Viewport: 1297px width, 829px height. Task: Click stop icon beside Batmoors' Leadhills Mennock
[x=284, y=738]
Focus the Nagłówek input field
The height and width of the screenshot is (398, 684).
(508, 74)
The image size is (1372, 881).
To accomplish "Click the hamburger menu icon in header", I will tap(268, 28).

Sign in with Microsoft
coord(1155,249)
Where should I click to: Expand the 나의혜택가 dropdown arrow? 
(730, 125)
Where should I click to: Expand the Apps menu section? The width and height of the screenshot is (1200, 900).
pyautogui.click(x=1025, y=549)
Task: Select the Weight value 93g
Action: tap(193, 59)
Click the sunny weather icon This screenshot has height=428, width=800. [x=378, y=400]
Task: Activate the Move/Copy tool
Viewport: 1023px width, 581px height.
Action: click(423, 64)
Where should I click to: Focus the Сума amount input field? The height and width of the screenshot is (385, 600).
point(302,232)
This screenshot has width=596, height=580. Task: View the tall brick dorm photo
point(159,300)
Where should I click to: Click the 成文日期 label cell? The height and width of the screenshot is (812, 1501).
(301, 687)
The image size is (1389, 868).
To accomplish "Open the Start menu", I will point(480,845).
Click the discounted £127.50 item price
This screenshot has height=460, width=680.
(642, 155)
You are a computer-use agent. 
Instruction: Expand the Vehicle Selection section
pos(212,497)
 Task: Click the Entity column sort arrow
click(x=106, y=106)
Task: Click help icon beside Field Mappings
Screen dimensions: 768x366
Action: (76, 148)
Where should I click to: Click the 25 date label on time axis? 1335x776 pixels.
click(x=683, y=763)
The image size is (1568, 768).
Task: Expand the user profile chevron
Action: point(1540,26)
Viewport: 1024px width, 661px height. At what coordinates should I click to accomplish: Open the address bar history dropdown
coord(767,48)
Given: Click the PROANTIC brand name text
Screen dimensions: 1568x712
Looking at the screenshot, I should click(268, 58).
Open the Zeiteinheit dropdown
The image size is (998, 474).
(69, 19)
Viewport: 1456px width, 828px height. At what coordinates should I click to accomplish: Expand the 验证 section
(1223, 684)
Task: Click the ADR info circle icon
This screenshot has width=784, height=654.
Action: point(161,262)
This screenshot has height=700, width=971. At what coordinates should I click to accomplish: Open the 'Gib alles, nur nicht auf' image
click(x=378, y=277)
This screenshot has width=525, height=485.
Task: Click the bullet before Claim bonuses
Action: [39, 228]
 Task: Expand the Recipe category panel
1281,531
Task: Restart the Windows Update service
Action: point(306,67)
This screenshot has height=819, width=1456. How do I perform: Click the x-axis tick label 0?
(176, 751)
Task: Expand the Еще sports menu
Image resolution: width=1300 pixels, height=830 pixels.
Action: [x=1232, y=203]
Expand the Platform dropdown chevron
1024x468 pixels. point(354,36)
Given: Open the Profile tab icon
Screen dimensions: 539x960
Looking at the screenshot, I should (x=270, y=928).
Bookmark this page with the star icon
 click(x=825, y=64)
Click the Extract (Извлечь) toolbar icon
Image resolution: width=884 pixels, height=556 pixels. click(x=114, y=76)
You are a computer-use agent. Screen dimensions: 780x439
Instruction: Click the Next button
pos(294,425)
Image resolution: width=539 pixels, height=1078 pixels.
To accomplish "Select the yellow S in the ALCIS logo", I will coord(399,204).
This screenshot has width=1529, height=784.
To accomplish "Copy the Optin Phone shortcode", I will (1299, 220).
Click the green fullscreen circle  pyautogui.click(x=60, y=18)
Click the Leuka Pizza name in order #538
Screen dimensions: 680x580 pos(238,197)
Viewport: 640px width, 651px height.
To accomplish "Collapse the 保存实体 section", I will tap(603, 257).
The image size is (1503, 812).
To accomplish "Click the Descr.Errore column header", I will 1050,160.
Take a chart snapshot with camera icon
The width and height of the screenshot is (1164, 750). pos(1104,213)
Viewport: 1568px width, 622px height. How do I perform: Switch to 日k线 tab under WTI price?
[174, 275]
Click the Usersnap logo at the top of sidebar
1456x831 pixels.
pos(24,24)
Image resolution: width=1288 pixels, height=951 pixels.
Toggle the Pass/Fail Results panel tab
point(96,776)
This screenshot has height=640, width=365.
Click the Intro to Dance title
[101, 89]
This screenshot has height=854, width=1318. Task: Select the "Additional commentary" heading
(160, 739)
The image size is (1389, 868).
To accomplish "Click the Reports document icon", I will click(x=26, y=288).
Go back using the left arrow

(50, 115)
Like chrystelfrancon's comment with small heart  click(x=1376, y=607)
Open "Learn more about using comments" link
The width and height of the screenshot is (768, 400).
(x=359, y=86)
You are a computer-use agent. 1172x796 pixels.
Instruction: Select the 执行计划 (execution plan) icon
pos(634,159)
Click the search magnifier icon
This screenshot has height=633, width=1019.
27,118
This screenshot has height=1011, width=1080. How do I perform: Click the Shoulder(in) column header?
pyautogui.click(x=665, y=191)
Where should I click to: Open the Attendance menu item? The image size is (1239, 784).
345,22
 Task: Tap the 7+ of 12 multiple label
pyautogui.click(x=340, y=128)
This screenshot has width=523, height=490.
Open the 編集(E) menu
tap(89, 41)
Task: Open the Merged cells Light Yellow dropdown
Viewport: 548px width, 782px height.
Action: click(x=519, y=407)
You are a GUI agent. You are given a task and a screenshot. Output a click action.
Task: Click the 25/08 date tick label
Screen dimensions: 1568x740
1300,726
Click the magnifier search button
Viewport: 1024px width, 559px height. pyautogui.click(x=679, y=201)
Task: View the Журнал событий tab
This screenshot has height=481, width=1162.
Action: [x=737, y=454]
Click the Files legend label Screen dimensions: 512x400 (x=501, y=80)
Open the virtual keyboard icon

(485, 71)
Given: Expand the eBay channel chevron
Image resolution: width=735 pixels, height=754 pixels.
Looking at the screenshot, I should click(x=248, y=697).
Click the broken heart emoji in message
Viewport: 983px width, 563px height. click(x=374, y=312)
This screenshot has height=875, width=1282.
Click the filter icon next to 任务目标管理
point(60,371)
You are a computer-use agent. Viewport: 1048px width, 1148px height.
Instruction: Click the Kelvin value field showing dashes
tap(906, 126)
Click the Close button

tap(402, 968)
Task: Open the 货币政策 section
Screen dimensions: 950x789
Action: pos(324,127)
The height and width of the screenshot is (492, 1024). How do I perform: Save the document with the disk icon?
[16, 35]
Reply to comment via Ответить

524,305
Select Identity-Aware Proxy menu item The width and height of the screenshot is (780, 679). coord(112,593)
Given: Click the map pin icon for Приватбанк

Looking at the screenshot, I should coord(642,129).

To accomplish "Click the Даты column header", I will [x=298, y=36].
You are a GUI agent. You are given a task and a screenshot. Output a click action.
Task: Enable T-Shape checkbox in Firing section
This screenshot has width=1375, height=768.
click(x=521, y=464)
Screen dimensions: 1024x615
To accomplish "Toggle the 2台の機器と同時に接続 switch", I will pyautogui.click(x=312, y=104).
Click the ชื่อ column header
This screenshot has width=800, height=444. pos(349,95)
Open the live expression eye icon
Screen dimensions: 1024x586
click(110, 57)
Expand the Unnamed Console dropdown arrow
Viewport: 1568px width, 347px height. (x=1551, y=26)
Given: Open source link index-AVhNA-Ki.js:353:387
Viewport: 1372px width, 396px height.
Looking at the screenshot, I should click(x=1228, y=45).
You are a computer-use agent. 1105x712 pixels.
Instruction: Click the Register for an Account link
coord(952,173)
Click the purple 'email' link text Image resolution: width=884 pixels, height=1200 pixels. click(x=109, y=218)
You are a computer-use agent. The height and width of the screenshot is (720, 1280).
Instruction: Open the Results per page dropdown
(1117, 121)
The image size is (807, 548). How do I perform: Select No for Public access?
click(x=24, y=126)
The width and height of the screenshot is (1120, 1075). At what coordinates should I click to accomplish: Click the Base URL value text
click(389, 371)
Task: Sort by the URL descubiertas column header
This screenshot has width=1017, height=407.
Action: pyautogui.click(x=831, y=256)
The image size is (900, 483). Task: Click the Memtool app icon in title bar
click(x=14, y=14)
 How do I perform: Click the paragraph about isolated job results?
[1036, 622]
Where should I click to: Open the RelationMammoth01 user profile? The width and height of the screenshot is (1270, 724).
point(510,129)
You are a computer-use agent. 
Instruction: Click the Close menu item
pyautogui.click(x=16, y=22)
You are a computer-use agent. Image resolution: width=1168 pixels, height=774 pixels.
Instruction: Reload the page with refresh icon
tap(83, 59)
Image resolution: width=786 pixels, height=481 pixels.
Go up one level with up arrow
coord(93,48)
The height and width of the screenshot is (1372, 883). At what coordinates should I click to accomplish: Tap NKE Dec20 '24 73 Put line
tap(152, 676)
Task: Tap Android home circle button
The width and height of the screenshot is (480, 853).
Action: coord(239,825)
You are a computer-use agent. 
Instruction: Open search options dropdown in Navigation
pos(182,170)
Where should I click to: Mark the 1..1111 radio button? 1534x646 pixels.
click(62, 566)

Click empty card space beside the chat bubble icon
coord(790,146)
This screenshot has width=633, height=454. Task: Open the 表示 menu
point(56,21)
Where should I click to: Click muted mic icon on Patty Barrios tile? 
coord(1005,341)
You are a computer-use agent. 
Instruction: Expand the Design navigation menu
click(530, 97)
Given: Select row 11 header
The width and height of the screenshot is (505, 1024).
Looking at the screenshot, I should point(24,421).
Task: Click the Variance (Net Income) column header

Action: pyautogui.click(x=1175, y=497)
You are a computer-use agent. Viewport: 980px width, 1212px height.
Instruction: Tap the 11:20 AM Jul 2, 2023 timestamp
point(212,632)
* * * *
## TO DO
Matching lines for the string "circle": count them across the listing and reply with the number alone.

## EXERCISE OUTPUT
3